How does the heap and stack work for instances and members of struct in C#?

我是研究僧i 提交于 2021-02-02 08:38:01

问题


I'm reading a book which says:

The variable representing an struct instance doesn’t contain a pointer to an instance; the variable contains the fields of the instance itself. Because the variable contains the instance’s fields, a pointer doesn’t have to be dereferenced to manipulate the instance’s fields. The following code demonstrates how reference types and value types differ

class SomeRef { public Int32 x; }
struct SomeVal { public Int32 x; }

static void ValueTypeDemo() {
   SomeRef r1 = new SomeRef();        // Allocated in heap
   SomeVal v1 = new SomeVal();        // Allocated on stack
   r1.x = 5;                          // Pointer dereference
   v1.x = 5;                          // Changed on stack
}

I'm from C background and little bit confused about the struct variable v1, I feel like v1.x = 5; still involve pointer dereference just like an array variable in C is a pointer to the address of first element in that array, I feel like v1 must be a pointer that points to the address(of stack, not heap of course) of first field in SomeVal, if my understanding is correct, then v1.x = 5; must involve pointer dereference too? If not, how a pointer is not involved if we want to access an random field in a struct as the compiler needs to generate the offset to the field, still a pointer has to be involved?


回答1:


In theory the runtime does not guarantee how the struct will be stored, it could could store it however it wants as long as the behavior is the same.

In practice your example will be stored as part of the methods stack frame. So v1 will reserve the space of the struct, i.e. 4 bytes. Access to the field of the struct will simply be converted to the corresponding field, the same way as if you used a int32 directly.

If the struct have multiple fields the compiler would simply add multiple offsets together, one to the beginning of the struct and one to the actual field. All of this is known at compile-time so it is no problem for the compiler to figure out this.

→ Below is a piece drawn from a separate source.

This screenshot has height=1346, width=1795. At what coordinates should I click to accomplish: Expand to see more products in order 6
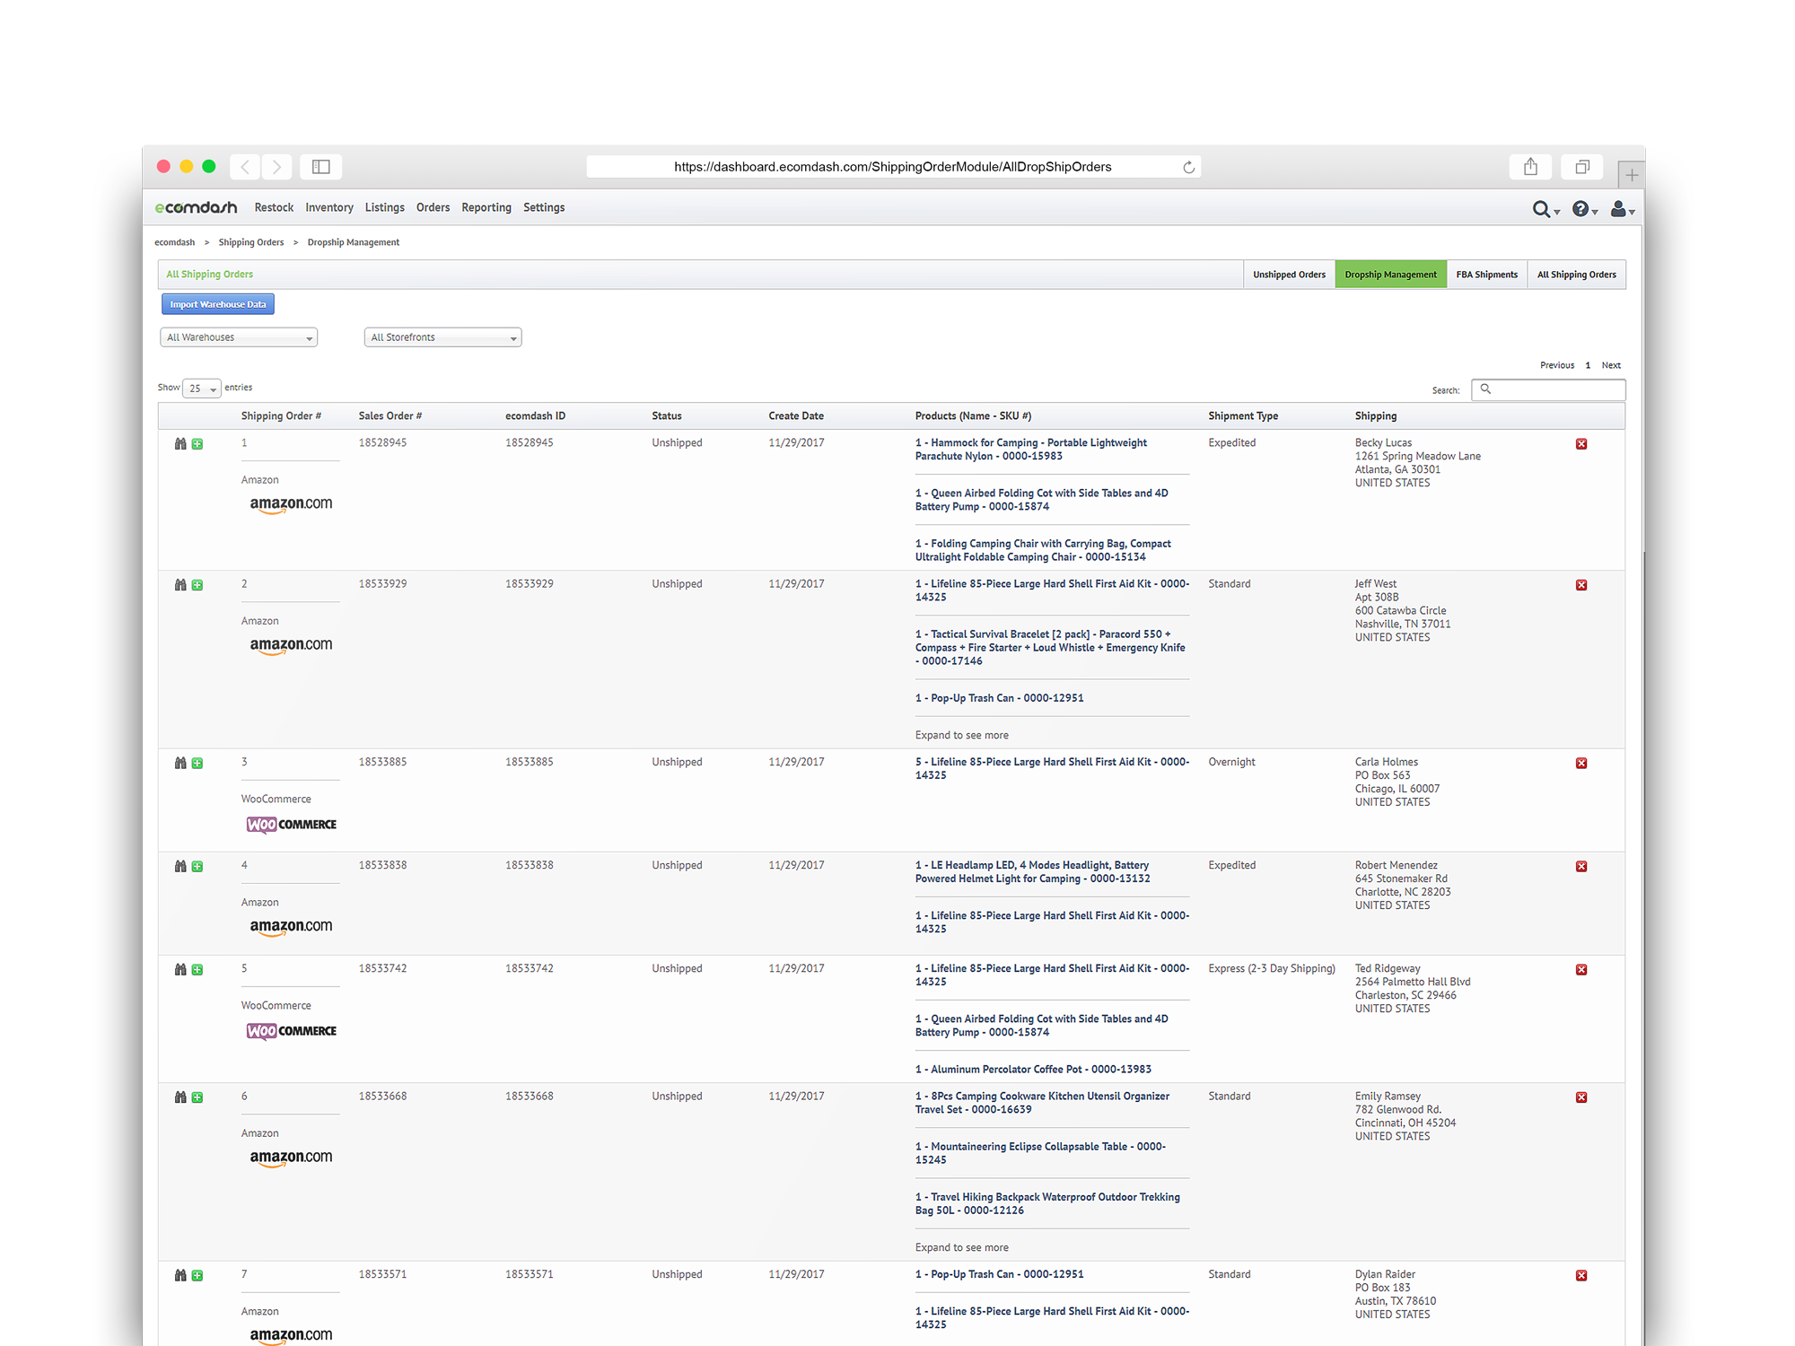(961, 1247)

Note that while the CIL uses a stack based model, the jitter might optimize variables to be stored in registers instead. There is also the ref-keyword that allows a reference to a value type, somewhat similar to a pointer.




回答2:


Related answer:
How does a struct instance's virtual method get located using its type object in heap?

As said by @ Damien_The_Unbeliever, what follows is only valid for current computing technologies because .NET is a virtual platform. Actually and on Intel-like microprocessors (x86, x32, x64 and similar) since the CPU beginning and the invention of the stack registers, the behavior is like it is. But in the future, underlying things may be different with any other tech gen like quantum.

Instances of struct as members of a class are allocated with the object itself, so in the heap, but a local struct variable declared in a method is allocated in the stack.

Also, variables passed as parameters for a method always use the stack: reference as well as content of structures are PUSHed and POPed, therefore the limit of structures and anonymous types that are recommended to not be over used and to not be too big.

To simplify things and to understand, imagine that the heap is a whole room and the stack is a cupboard in this room.

This cupboard is for local value-types variables and references used to run the program, as well as to pass data between methods and to get results of these methods when they are functions and not procedures: references, value types, integral types, structs content, anonymous types and delegates are PUSHed and POPed to and from this cupboard as a temporary container.

The room is for objects themselves (we pass references of objects), except structs alone which are not in objects (we pass all the struct content, and it is the same when we pass a struct that is in a class, we pass the entire struct as a copy).

For example:

class MyClass
{ 
  MyStruct MyVar;
}

Is a struct variable "not alone" created in the head with the object when created anywhere.

But:

void MyMethod()
{ 
  MyStruct MyVar;
}

Is a local "alone" instance of the struct created in the stack as well as integers.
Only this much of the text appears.